--- Supplied text ---

CUDAGraphs and the Output Allocator#

Torch-TensorRT provides two runtime features that can significantly reduce per-request inference latency for steady-state workloads: CUDA Graphs and the Dynamic Output Allocator.


CUDA Graphs#

CUDA Graphs capture a sequence of GPU operations into a replayable graph. On replay, the entire sequence is submitted in a single kernel launch rather than individual dispatches, eliminating CPU-side dispatch overhead and improving GPU utilization.

Enabling CUDAGraphs#

The canonical way to enable CUDA graphs is the enable_cudagraphs context manager:

import torch
import torch_tensorrt

trt_gm = torch_tensorrt.compile(model, ir="dynamo", arg_inputs=inputs)

with torch.no_grad():
    with torch_tensorrt.runtime.enable_cudagraphs(trt_gm) as cg_module:
        # First call: warms up and records the CUDA graph
        output = cg_module(*inputs)
        # Subsequent calls: replay the captured graph (fast path)
        output = cg_module(*inputs)

--- Written exercise 1 ---
According to the CUDA Graphs page, why does replaying a captured graph reduce per-request latency? Answer in one to three sentences.
--- Written exercise 2 ---
Copy out the records starting at the line that contains "This screenshot has width=845, height=475." and ending at the line that contains "center [505, 37].". Omit the pictures.

--- Source records ---
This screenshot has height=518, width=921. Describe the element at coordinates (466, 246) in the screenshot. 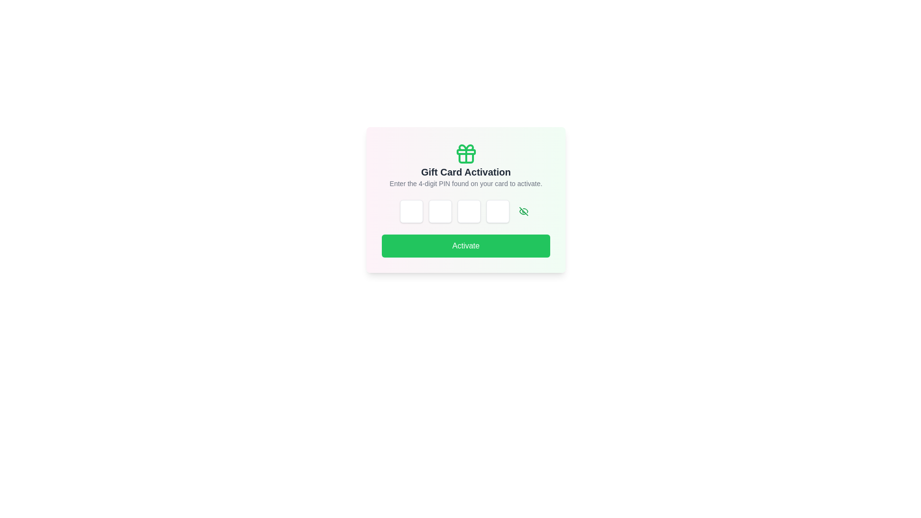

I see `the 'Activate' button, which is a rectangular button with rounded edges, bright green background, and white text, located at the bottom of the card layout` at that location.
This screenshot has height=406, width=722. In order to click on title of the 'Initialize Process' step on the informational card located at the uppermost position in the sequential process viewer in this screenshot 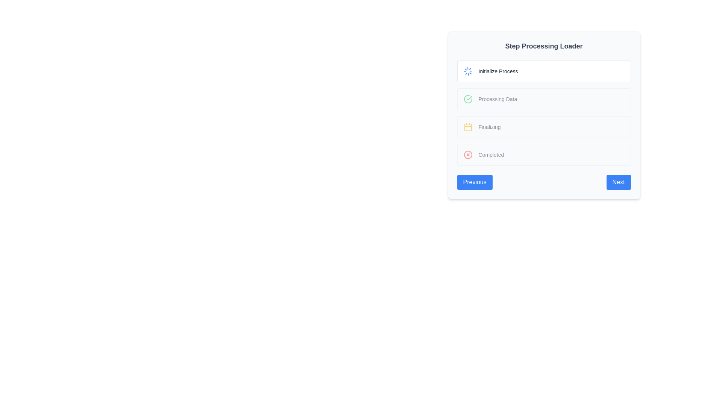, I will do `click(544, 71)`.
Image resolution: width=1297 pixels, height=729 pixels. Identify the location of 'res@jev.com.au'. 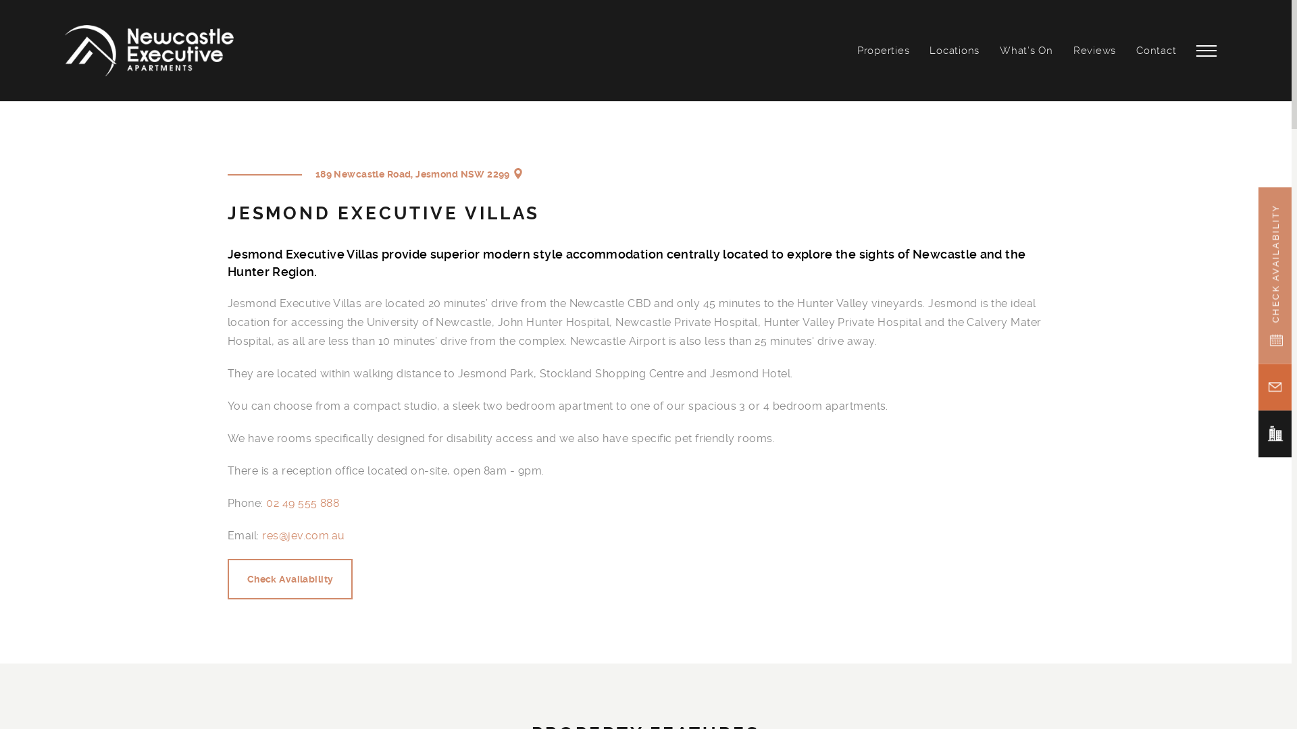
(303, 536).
--
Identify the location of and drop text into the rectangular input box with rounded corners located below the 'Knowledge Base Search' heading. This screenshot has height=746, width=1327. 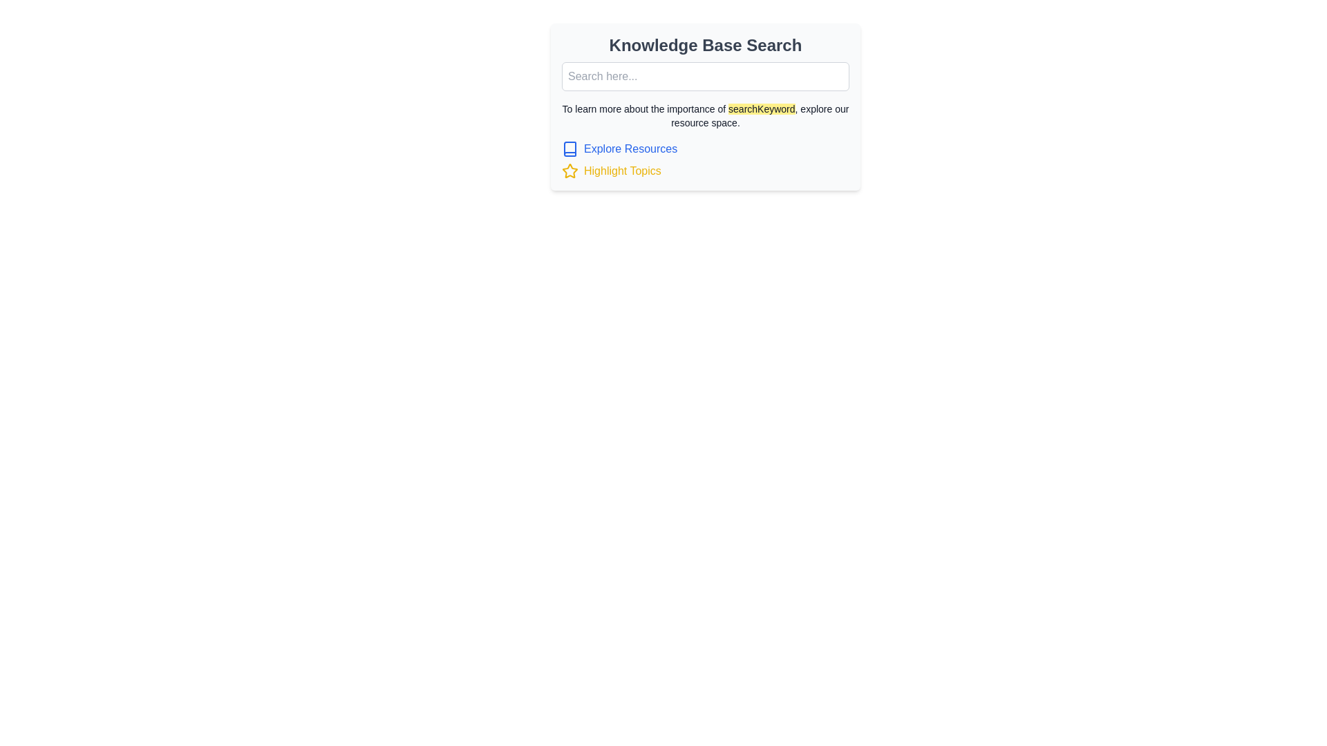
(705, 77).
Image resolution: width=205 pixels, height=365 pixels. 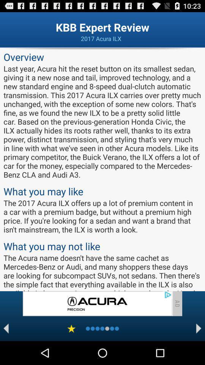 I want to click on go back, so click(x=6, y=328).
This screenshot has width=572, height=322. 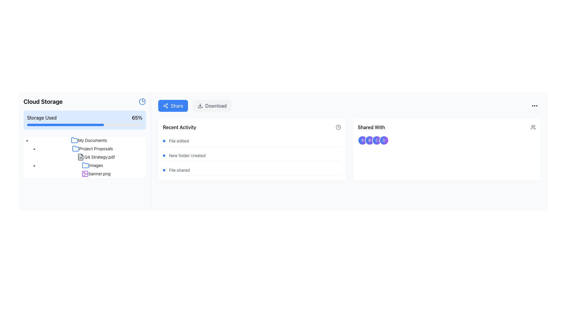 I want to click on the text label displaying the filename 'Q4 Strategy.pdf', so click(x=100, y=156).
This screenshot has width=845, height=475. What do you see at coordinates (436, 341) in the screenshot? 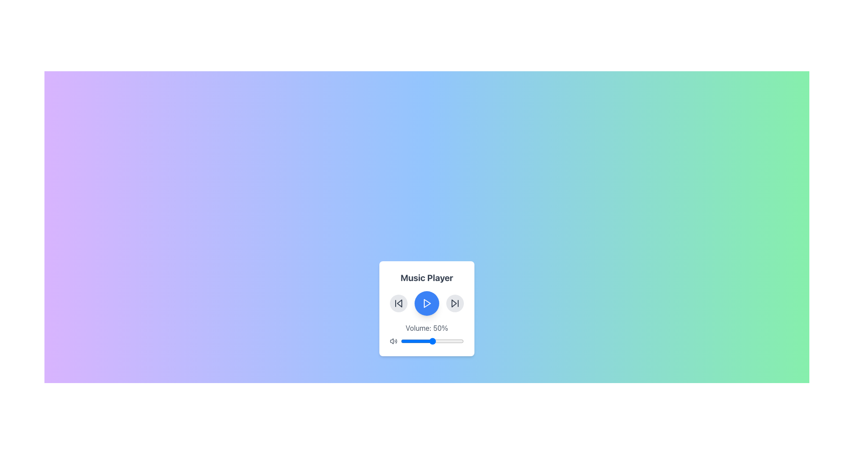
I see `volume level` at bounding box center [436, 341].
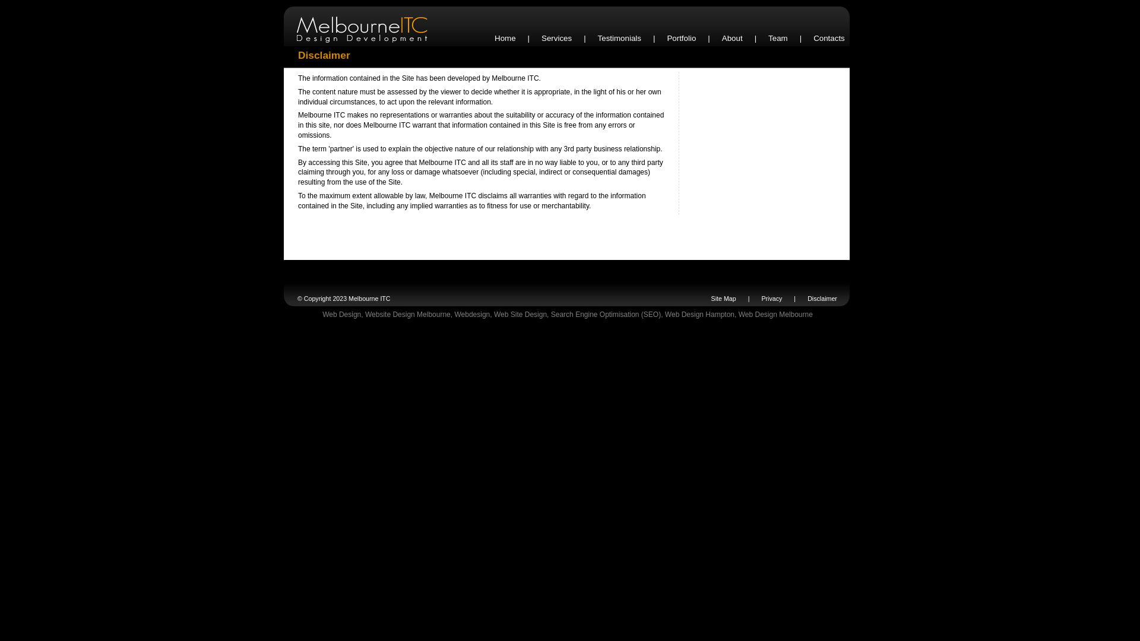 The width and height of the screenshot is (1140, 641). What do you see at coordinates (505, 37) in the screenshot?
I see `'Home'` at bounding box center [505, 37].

--- Complete answer 1 ---
On replay, the whole captured sequence of GPU operations is submitted in a single kernel launch instead of as individual dispatches. This removes CPU-side dispatch overhead and improves GPU utilization.

--- Complete answer 2 ---
This screenshot has width=845, height=475. What do you see at coordinates (436, 341) in the screenshot? 
I see `volume level` at bounding box center [436, 341].
 The width and height of the screenshot is (1140, 641). What do you see at coordinates (505, 37) in the screenshot?
I see `'Home'` at bounding box center [505, 37].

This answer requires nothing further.